[Required action]: Nothing should differ. Repeat every record as written.

[Stored data entries]:
[Start of section]

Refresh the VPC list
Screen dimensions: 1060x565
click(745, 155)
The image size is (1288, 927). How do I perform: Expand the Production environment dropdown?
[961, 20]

[End of section]

[Reply to the task]:
Refresh the VPC list
Screen dimensions: 1060x565
click(745, 155)
The image size is (1288, 927). How do I perform: Expand the Production environment dropdown?
[961, 20]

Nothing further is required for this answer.